Nach Monaten voller Gerüchte hat sich der FC Barcelona Medienberichten zufolge zur EuroLeague bekannt und eine neue Lizenz über zehn Jahre unterschrieben.

Demnach kam diese Entscheidung nach einem Meeting der Klubführung. Die Spanier sollen auch die restlichen Anteilseigner über diese Entscheidung bereits informiert haben.
Der mögliche Deal käme zu einem Zeitpunkt, an dem lange spekuliert wurde, Barcelona könnte sich dem entstehenden NBA-Europe-Projekt anschließen. Aufgrund der globalen Reichweite des Gesamtvereins galt Barca als einer der attraktivsten Kandidaten. Die NBA arbeitet wohl derzeit an Finanzierungsmodellen für mögliche Investoren, bevor die Ausschreibung für neue Franchises im ersten Quartal 2026 beginnen soll.

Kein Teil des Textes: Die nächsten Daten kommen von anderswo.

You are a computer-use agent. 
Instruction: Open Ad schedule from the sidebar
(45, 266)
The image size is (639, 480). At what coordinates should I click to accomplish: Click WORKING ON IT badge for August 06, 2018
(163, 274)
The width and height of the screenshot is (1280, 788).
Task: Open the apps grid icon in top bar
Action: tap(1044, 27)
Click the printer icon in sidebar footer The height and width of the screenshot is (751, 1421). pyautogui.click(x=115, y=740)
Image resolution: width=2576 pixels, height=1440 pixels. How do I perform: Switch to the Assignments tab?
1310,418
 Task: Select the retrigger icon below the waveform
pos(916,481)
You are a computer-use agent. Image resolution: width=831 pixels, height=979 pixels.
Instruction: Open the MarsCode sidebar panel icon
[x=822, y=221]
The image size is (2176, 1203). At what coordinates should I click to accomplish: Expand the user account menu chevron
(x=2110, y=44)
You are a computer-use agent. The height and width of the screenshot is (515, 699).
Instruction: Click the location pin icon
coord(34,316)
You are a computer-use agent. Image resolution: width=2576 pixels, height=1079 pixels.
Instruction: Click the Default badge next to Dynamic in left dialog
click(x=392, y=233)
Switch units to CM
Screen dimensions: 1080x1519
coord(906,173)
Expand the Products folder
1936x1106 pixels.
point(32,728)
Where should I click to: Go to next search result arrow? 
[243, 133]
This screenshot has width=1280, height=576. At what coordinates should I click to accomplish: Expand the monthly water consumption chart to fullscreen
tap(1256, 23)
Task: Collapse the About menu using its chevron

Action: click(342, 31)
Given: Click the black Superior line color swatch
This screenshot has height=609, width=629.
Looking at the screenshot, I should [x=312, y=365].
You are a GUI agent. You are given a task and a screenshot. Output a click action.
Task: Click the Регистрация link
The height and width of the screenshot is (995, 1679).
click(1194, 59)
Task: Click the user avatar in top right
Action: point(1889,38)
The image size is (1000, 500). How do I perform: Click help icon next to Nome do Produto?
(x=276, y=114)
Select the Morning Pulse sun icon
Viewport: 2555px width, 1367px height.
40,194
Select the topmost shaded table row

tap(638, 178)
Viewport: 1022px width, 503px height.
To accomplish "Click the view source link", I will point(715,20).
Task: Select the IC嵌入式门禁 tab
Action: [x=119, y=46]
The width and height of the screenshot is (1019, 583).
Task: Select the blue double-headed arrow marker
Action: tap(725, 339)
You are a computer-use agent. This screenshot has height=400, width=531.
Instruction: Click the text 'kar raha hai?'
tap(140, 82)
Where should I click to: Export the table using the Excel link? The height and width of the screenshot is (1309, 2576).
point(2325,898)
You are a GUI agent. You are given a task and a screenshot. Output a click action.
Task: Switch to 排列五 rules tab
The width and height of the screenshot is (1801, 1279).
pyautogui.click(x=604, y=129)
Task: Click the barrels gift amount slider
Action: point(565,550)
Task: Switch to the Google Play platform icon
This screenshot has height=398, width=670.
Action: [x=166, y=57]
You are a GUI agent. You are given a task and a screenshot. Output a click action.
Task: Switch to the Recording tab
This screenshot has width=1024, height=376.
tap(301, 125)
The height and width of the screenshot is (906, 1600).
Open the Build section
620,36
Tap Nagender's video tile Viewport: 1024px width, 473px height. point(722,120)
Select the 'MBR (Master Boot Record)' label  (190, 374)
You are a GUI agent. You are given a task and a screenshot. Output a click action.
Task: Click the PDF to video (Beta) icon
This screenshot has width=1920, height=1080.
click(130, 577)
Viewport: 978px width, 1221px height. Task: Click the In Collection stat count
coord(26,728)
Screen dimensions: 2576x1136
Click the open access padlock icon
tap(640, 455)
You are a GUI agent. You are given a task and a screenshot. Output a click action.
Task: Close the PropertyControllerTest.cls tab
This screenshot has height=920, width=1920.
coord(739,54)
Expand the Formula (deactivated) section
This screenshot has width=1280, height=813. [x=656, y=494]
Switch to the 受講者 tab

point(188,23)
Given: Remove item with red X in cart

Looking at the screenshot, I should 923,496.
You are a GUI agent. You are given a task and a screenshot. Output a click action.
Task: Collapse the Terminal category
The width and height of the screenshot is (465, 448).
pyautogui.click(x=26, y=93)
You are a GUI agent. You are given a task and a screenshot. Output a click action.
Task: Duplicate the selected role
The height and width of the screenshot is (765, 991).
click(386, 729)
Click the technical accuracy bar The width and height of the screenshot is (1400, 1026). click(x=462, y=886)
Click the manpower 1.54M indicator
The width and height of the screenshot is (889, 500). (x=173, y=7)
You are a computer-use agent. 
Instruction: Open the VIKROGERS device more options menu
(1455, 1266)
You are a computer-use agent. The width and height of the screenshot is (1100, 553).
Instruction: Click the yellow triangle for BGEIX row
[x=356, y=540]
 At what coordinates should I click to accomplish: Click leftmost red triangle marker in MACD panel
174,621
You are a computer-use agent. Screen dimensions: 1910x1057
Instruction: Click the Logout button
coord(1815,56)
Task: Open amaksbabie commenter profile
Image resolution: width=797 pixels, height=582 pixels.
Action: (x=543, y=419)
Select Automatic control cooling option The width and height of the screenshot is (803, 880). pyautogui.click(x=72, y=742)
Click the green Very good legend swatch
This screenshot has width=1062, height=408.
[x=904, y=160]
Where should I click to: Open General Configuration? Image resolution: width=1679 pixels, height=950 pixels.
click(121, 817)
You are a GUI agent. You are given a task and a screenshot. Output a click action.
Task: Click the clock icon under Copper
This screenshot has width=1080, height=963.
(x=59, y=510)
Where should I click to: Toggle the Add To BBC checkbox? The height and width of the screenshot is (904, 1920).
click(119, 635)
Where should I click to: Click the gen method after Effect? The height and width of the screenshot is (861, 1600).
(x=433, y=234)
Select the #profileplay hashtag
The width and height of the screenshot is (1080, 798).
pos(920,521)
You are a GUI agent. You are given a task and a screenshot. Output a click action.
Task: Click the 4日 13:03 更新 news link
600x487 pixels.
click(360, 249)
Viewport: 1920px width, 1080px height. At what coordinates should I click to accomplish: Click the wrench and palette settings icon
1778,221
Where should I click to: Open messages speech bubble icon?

Für die EuroLeague wäre Barcelonas Verbleib jedoch ein wichtiger Erfolg. Bis zum 15. Januar haben alle Lizenzklubs Zeit, ein neues Abkommen zu finalisieren - ein Stichtag, der für die Ausrichtung der Liga entscheidend sein dürfte. Eurohoops zufolge soll Fenerbahce allerdings aufgrund ihrer Management-Situation um mehr Zeit gebeten haben, während die Entscheidung von Real Madrid noch unklar ist.
Mit ASVEL Lyon-Villeurbanne steht dazu ein Team schon ziemlich sicher fest, das in Zukunft nicht mehr in der EuroLeague spielen wird.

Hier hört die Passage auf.